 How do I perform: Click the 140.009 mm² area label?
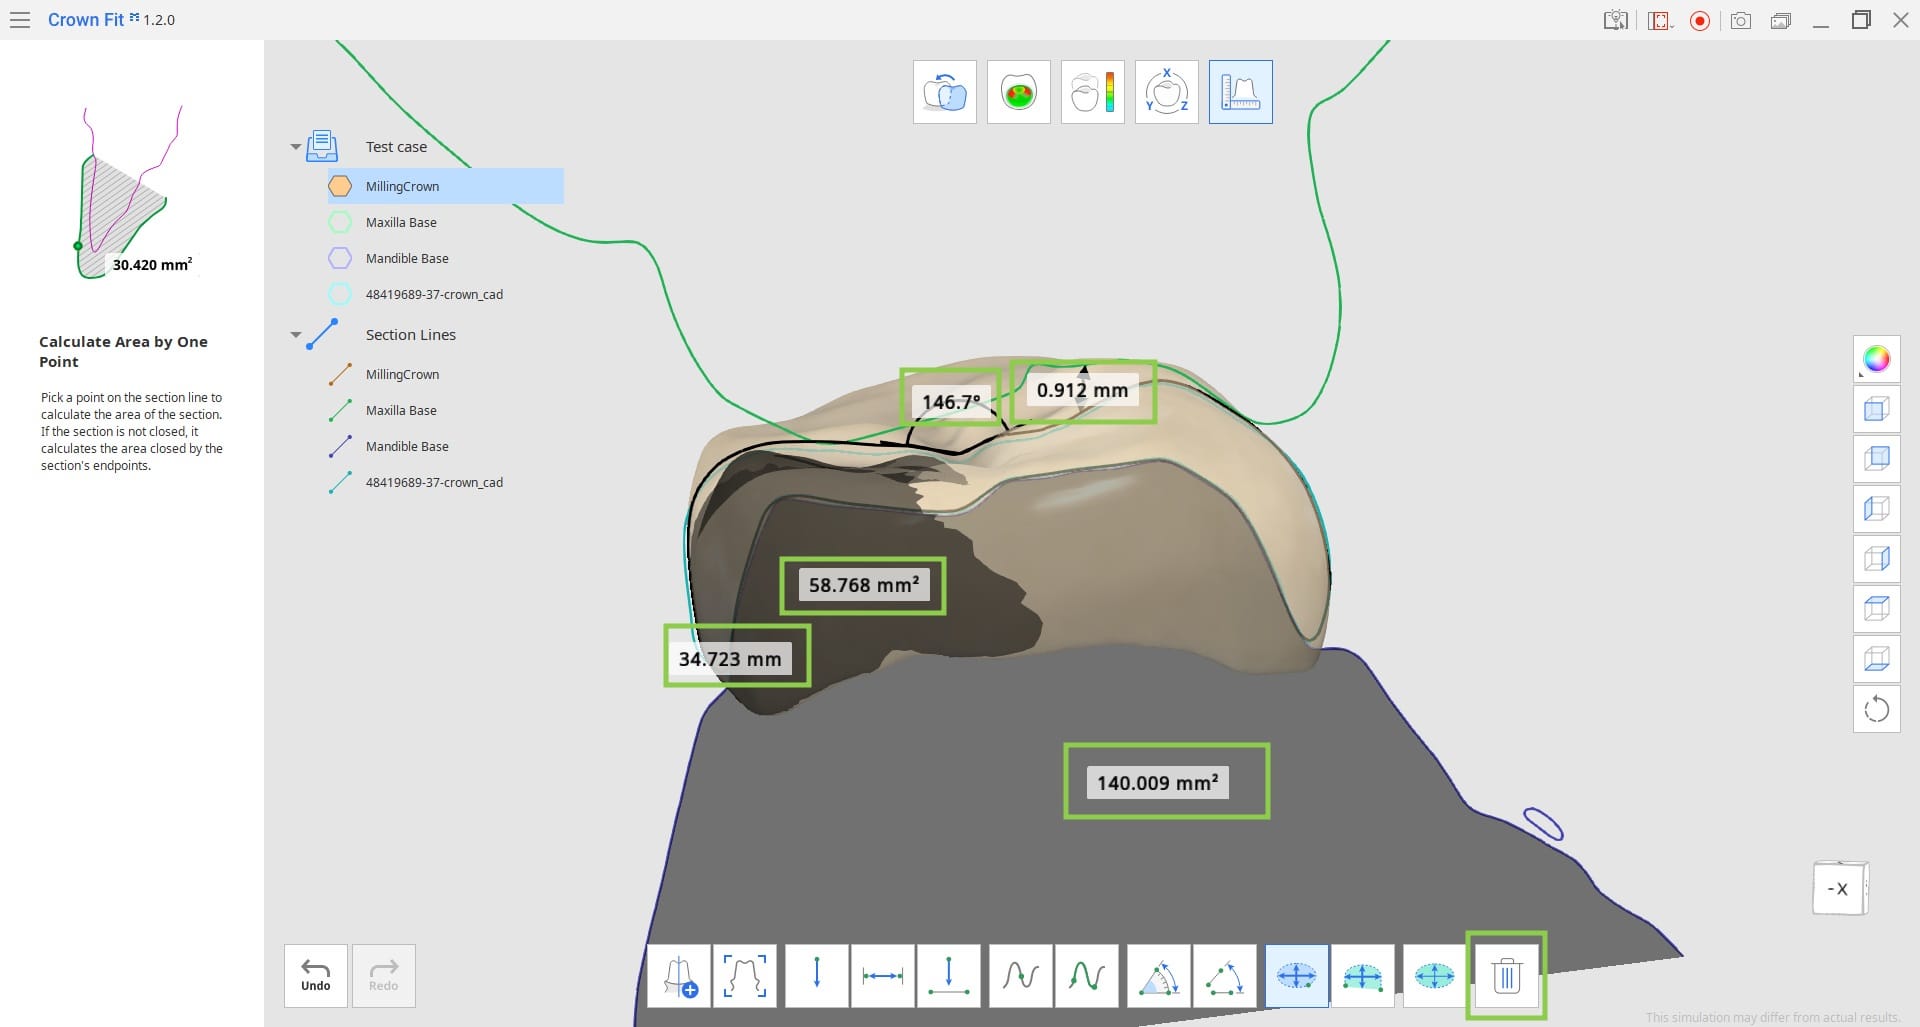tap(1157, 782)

--

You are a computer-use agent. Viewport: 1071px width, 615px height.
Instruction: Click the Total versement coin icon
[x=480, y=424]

* * *

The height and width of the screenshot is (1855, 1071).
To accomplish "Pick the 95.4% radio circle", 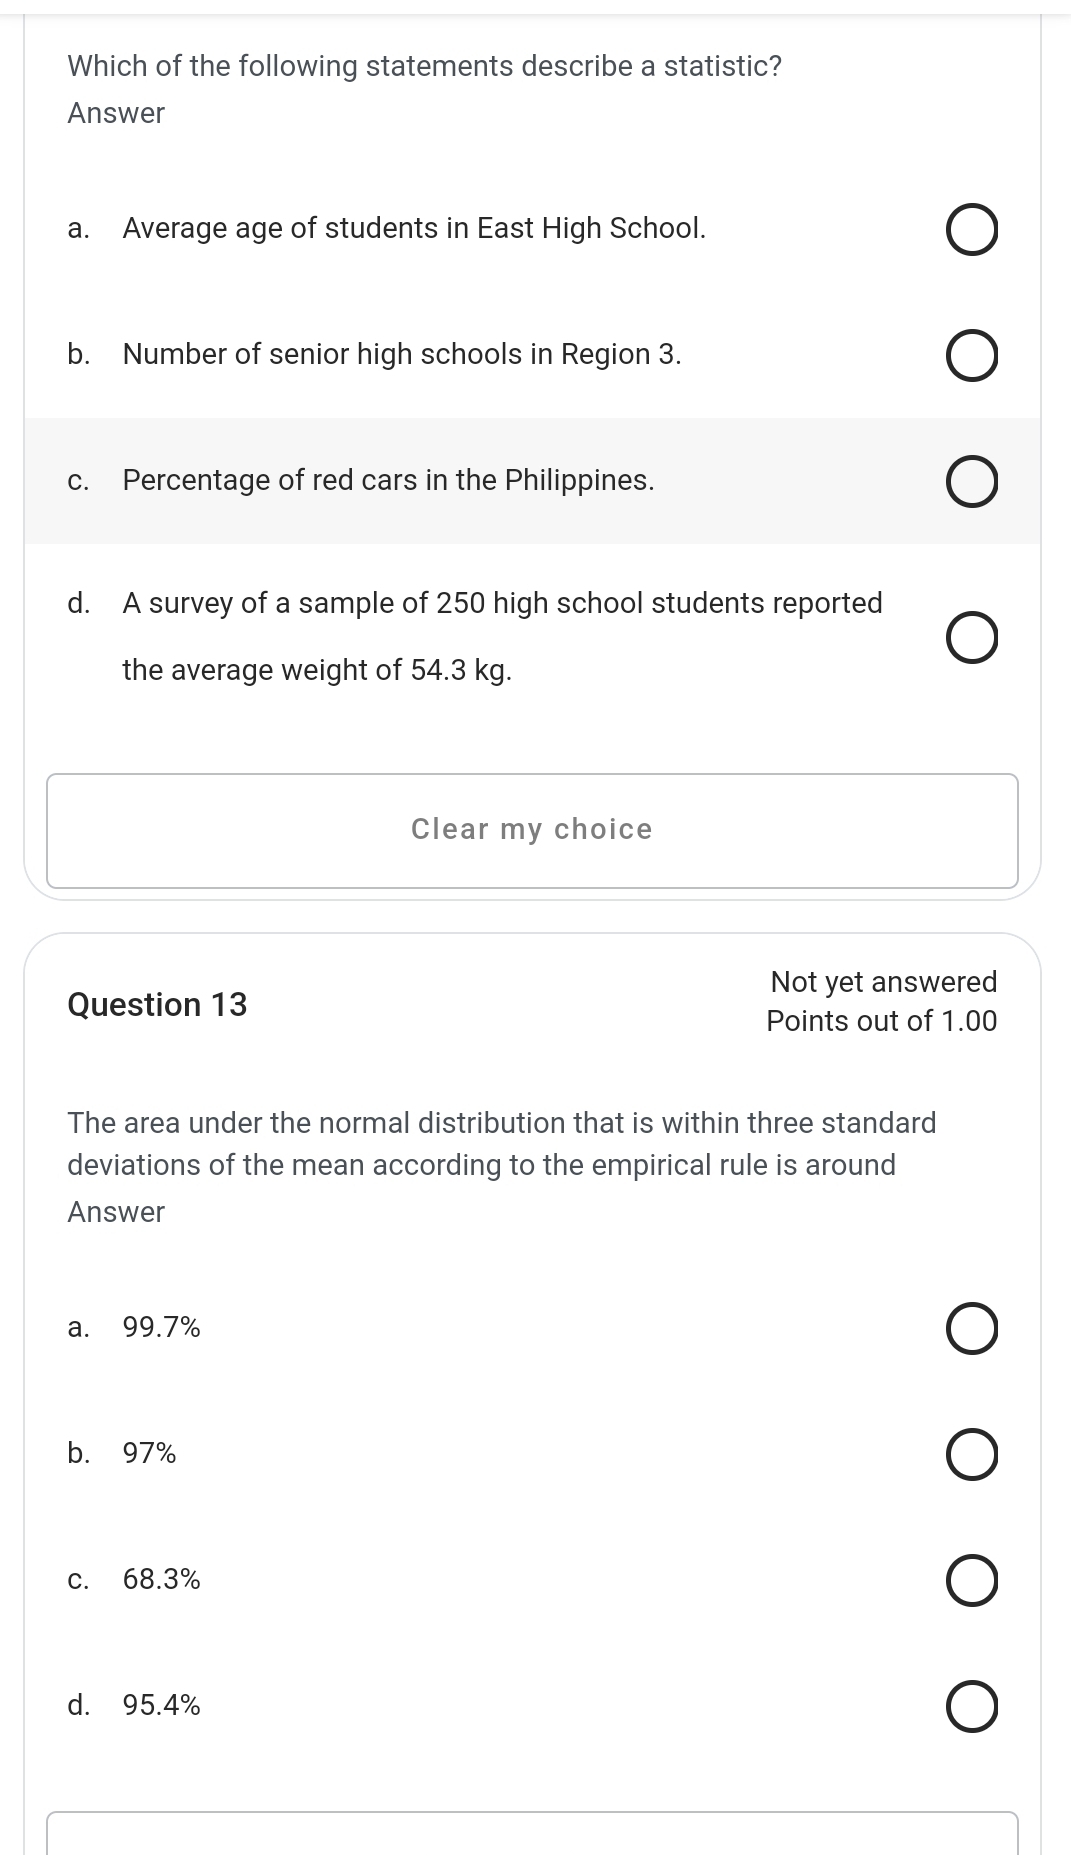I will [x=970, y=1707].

§ Short problem
Convert the material starting with the line that contains "You are a computer-use" and going on through the line that contains "[x=480, y=424]" into a two-column CSV with the columns instruction and location. Give one row for each request, with its text and its answer each in one quoted field and line breaks turned into spaces.

§ Right answer
instruction,location
"You are a computer-use agent. Viewport: 1071px width, 615px height. Instruction: Click the Total versement coin icon","[x=480, y=424]"